Walkiria Terradura e la Resistenza delle donne
Da Rivista Malamente n. 30, set. 2023 (QUI IL PDF)
Di Maria Laura Belloni
Lo scorso 5 luglio ci ha lasciati Walkiria Terradura, alle soglie di un secolo di vita. Una donna che ha attraversato quella lunga e travagliata epoca che fu il Novecento e che lei decise di vivere dalla parte di coloro che combatterono per la libertà. Fu comandante della squadra Settebello (sei uomini), divisione del V battaglione della V brigata Garibaldi “Pesaro”; quest’ultima costituita nel novembre del ’43 e comandata da Ottavio Ricci.

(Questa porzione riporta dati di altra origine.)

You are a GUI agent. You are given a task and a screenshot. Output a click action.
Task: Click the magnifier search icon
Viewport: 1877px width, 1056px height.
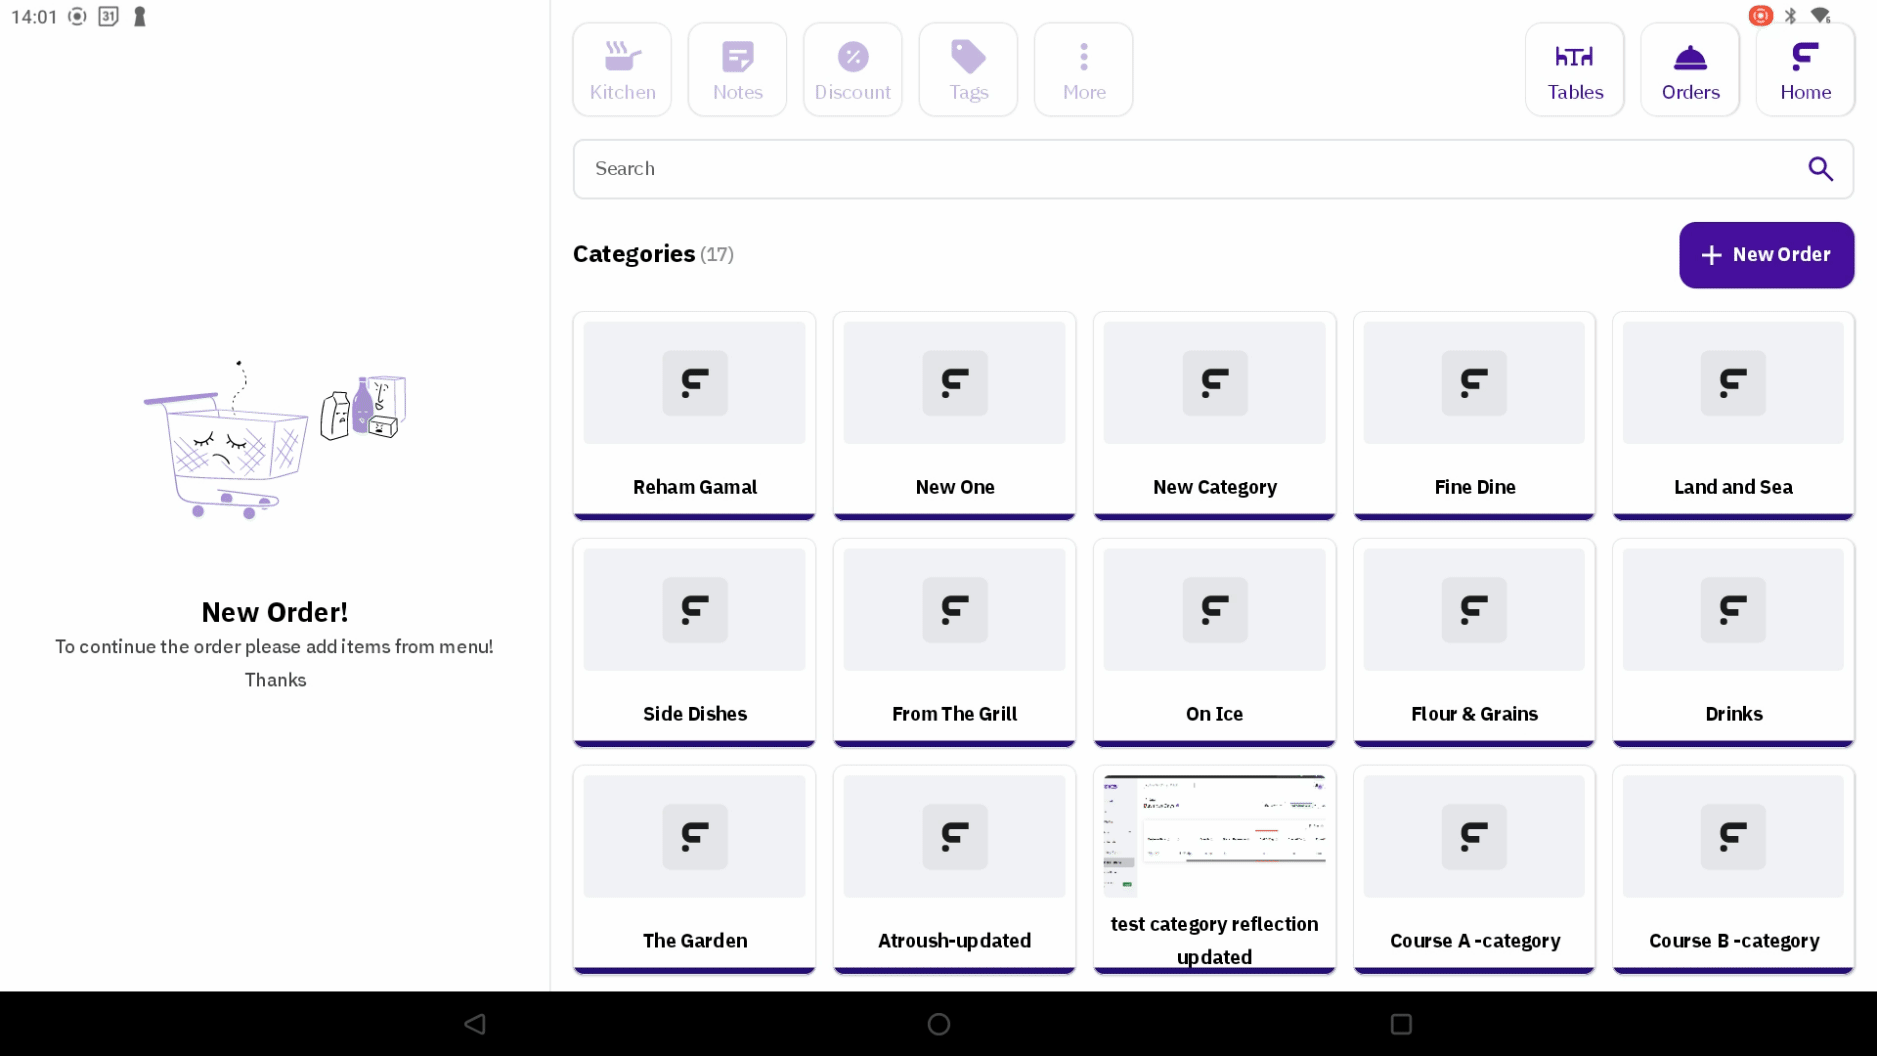1820,169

A sceglierla come loro comandante, per il suo coraggio e la sua determinazione, furono proprio gli uomini che andarono a comporre le fila della squadra partigiana. Walkiria è stata medaglia d’argento al valore militare. Si era specializzata nel minare e far saltare i ponti: i nazifascisti spiccarono contro di lei otto mandati di cattura e giravano con una sua foto nella speranza, vana, di catturarla.
«Ho combattuto contro i tedeschi e contro i fascisti e sono orgogliosa di quella mia scelta perché so di aver contribuito anch’io a sconfiggere quelle dittature che allora soffocavano il mondo.»
Walkiria nacque a Gubbio il 9 gennaio 1924 dall’avvocato perugino Gustavo Terradura Vagnarelli e da Laura Piccotti, morta prematuramente all’età di ventotto anni. Una famiglia borghese (il nonno Enrico Terradura era un industriale) che coltivò da subito ideali antifascisti, e di questo Walkiria ne era orgogliosa e ne riconosceva l’importanza per la sua formazione politica e culturale. Terza di cinque figli, il primogenito Araldo Libero si arruolò nella Marina e fu rinchiuso in carcere per sette anni in Egitto, Enrico divenne partigiano in Jugoslavia, Lionella seguì il padre e la sorella sui monti e purtroppo Serenella morì ancora infante. I genitori, quasi premonitori, le avevano donato un nome che negli anni della lotta partigiana si presentava da sé e quando le venne chiesto quale nome di battaglia avesse avuto durante la Resistenza, la sua risposta fu: «Non ne avevo bisogno… Me lo avevano già messo i miei genitori alla nascita».